LianeBy Dr. Liane Wong, Health Leader and Program Officer, The David and Lucile Packard Foundation

For those up-to-date Say Ahhh! readers, Adam Searing recently wrote about the more compelling reasons – namely $423.6 billion federal dollars plus billions of uncompensated care funds to hospitals – why it’s getting much harder for Governors to turn down Medicaid expansion funding. Yet even as the economic ramifications and human costs are highlighted by pro-expansion stakeholders, the role of sustained advocacy to drive this case forward and ensure effective implementation will remain of vital importance in many states.

The David and Lucile Packard Foundation and Mathematica Policy Research recently released a brief on children’s coverage advocacy during Medicaid expansion. The brief highlights three multi-issue children’s organizations in Arkansas, Pennsylvania, and Utah that are advocating increased access to health insurance for low-income children in the midst of their state’s active debate about Medicaid expansion and alternative approaches. Each of the three groups advocated that Medicaid expansion and its alternatives have significant bearing not only on health insurance access for previously ineligible adults, but also in efforts to secure coverage for children and families. Based on the experience of these organizations, key lessons were identified for states moving forward with alternative approaches to Medicaid expansion.

Key Lessons Learned

Children’s advocates need to actively engage in the Medicaid expansion debates. The Packard Foundation’s Finish Line grantees made Medicaid expansion a top priority following the June 2012 Supreme Court decision. Although Medicaid expansion is explicitly about coverage for adults, the grantees saw its strategic importance to their missions to secure coverage for children.  As one grantee noted, “adults who are insured are more likely to insure their children.”

Grantees emphasized the well-being of children as a reason to expand Medicaid in their top line messaging. Arkansas Advocates for Children and Families explained that “when low-income parents have health coverage, eligible children are more likely to enroll as well, stay enrolled, and receive preventive care and other health services.”

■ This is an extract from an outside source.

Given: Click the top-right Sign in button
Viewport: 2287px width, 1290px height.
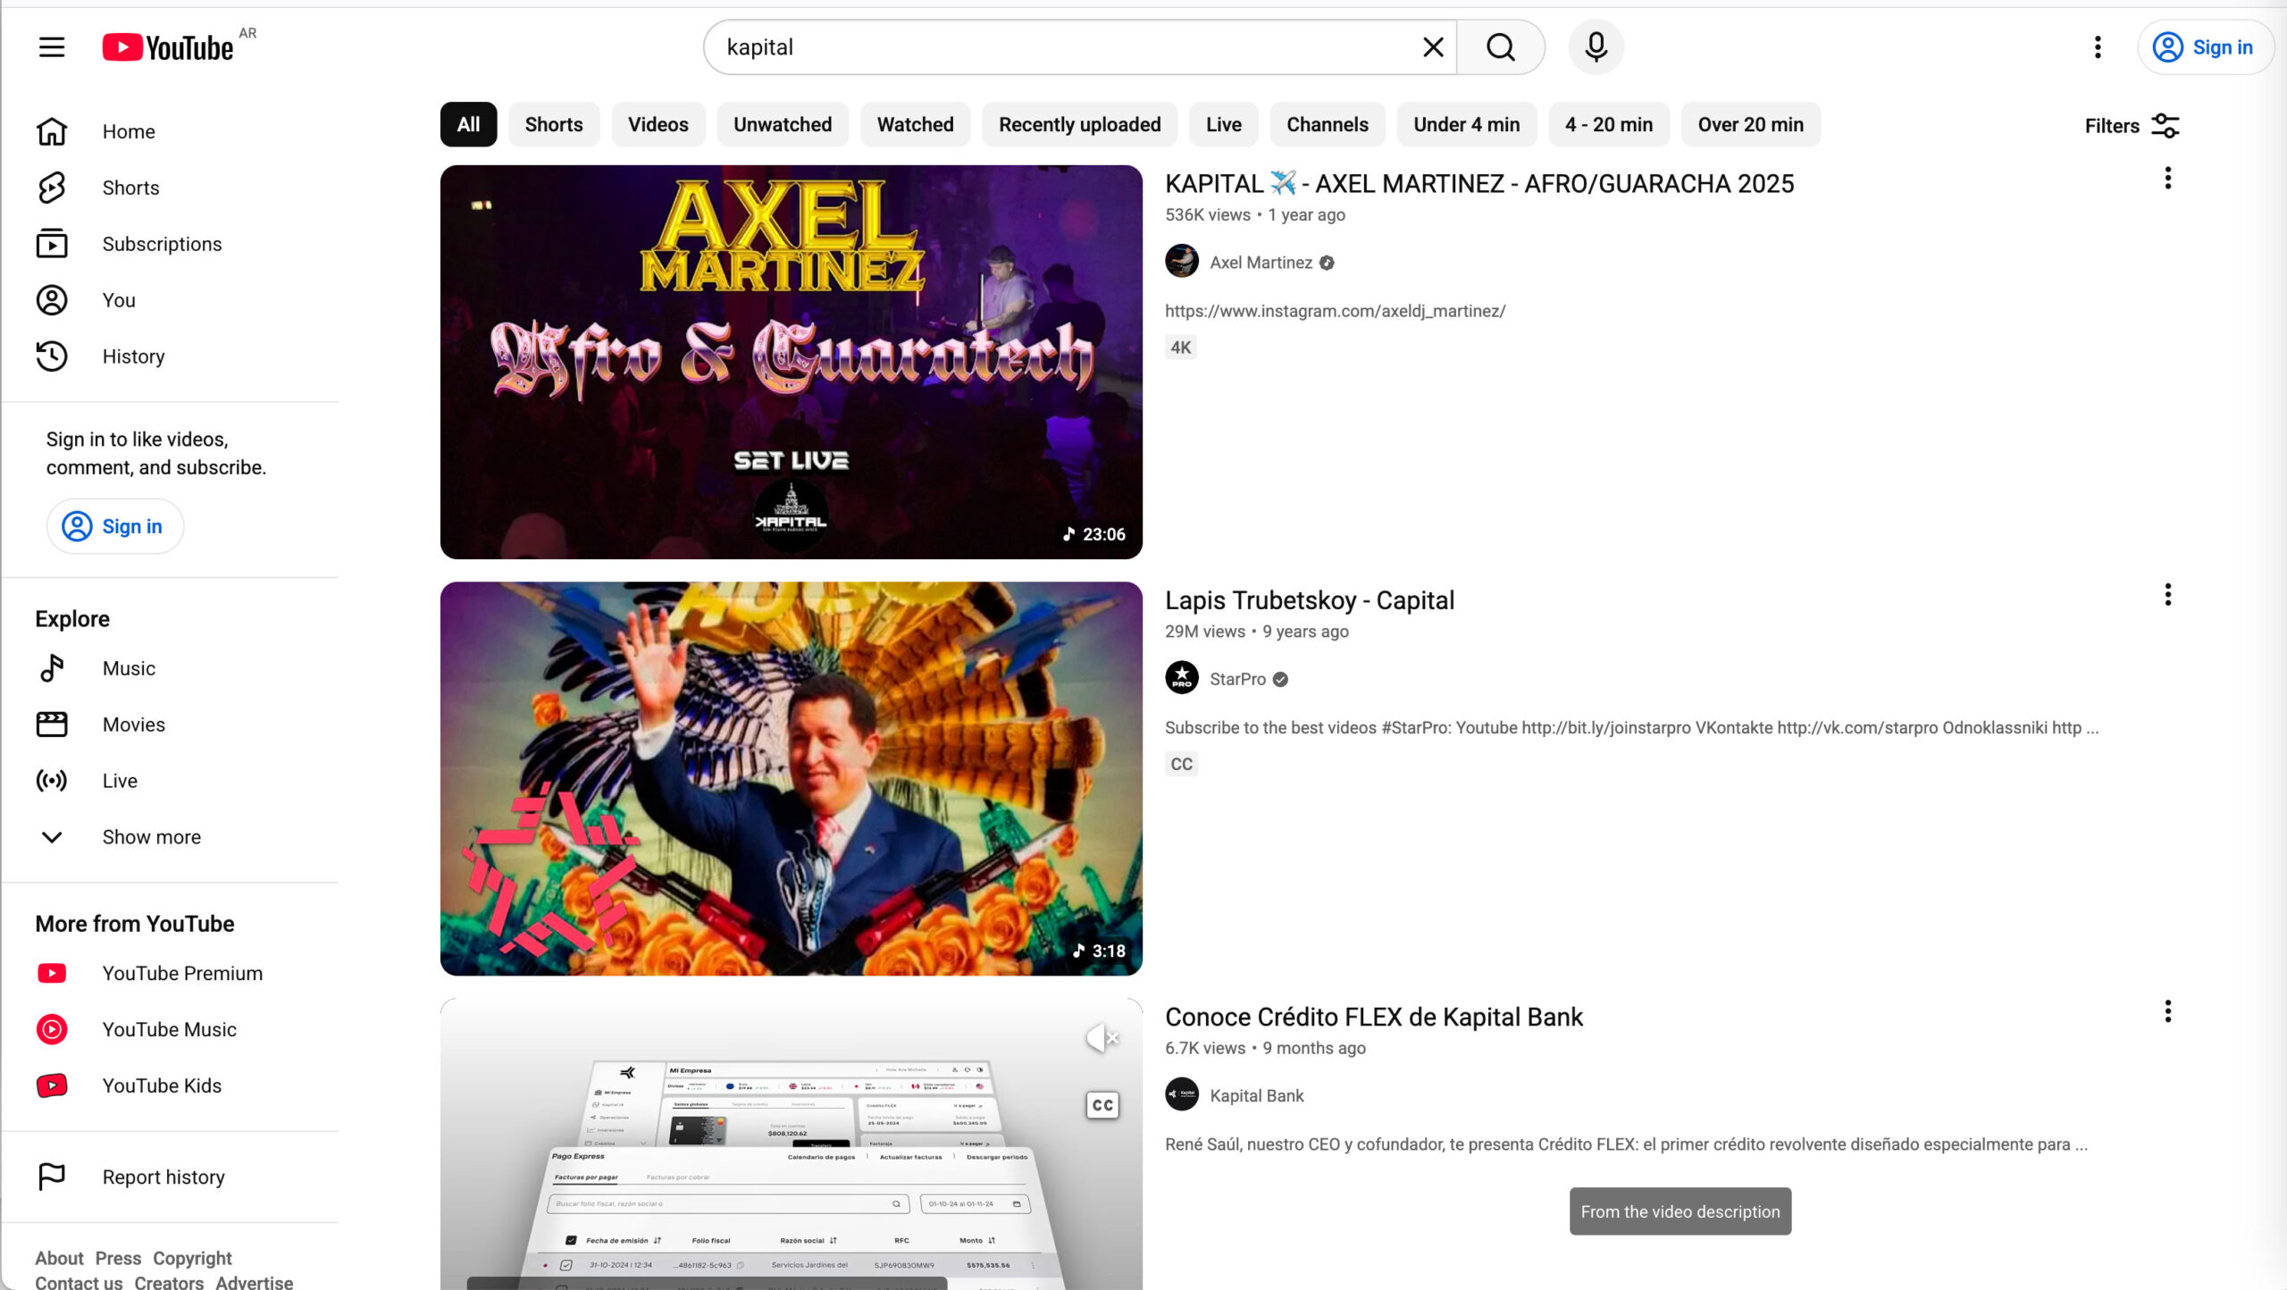Looking at the screenshot, I should coord(2205,47).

When alternative approaches gained traction, grantees overtly supported these approaches but also documented concerns about potential effects on children’s coverage. The state-based organizations collaborated with national and state-based advocacy partners to use the Medicaid waiver process to convey to state and federal policymakers their concerns about specific provisions of expansion proposals in their states. Finish Line grantees said they benefit from interacting with other advocacy organizations that have considered the potential effects of alternative approach provisions in other states.

Children’s advocacy organizations in states looking to pursue Medicaid expansion can look to their counterparts in Arkansas, Pennsylvania, and Utah for lessons about approaching Medicaid expansion from a child- and family-friendly perspective that ensures all children and the parents that care for them have health care coverage. The full details of these findings can be found on the Mathematica Policy Research and Packard Foundation websites.